00:13:39.820 | Seeing the OpenWeights OpenAI models score so highly did make me start to worry about benchmark
00:13:45.340 | maxing. Same story with humanity's last exam. In other words, if you are new to the channel and thought
00:13:51.020 | a model breaking records in all sorts of benchmarks meant it had to be the smartest, then do please
00:13:56.460 | stick around. Now it seems fitting, as I draw the video to an end, that we should discuss the end of the
00:14:02.220 | model selector. Because unless you are on the pro tier, all the other models that you can see here are
00:14:08.460 | deprecated. That's good news in a way if you like to avoid that mess of models to select from. Not as good news
00:14:16.700 | if you liked a particular variant for whatever reason. So there we are, that's my take on GPT-5.
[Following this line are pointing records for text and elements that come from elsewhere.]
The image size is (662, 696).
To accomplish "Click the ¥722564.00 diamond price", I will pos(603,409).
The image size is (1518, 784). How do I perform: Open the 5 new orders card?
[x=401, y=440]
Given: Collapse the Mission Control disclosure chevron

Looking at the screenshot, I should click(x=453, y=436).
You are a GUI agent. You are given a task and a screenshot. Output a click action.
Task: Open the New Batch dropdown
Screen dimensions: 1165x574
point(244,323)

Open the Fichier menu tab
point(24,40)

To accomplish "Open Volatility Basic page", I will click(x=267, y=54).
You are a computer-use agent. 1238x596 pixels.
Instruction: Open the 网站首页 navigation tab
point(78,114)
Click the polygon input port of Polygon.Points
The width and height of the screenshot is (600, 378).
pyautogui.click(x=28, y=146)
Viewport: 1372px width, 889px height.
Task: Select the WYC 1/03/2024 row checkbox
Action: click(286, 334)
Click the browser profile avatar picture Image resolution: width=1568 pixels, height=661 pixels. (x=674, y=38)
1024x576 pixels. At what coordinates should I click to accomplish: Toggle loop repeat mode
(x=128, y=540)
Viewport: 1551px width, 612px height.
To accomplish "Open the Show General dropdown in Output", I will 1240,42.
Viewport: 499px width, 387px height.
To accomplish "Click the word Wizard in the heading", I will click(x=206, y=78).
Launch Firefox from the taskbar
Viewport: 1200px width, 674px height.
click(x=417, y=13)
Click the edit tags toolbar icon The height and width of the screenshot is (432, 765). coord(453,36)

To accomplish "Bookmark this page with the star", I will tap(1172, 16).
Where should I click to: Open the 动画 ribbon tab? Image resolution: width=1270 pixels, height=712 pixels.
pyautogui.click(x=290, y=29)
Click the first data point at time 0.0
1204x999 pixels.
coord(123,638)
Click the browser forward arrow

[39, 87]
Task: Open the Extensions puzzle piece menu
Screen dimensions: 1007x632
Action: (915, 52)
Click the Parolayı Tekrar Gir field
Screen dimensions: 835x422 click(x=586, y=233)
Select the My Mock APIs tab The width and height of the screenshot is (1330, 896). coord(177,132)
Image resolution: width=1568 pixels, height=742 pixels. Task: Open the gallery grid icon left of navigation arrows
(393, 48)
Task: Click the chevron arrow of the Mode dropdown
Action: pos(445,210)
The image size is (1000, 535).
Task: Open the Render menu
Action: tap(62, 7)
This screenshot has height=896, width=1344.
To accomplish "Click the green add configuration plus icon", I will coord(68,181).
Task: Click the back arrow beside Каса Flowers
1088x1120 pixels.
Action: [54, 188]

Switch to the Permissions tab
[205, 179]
00:14:23.420 | What is yours? For me, I must admit, it's quite a poignant moment in the history of this channel.
00:14:29.420 | I've been making videos touching on what GPT-5 might be like for, man, it must be over two years now.
00:14:36.940 | Some of you watching will have been following the channel since then and thank you so much.
00:14:41.660 | Would the Philip of two years ago have been bowled over by the GPT-5 of today? I genuinely don't know.
00:14:48.940 | Will we all be bowled over by the GPT-6 or 7 of the future? Only time will tell.
00:14:55.340 | Man, that was kind of a cliche ending, but forgive me and thank you so much for watching. Have a wonderful day.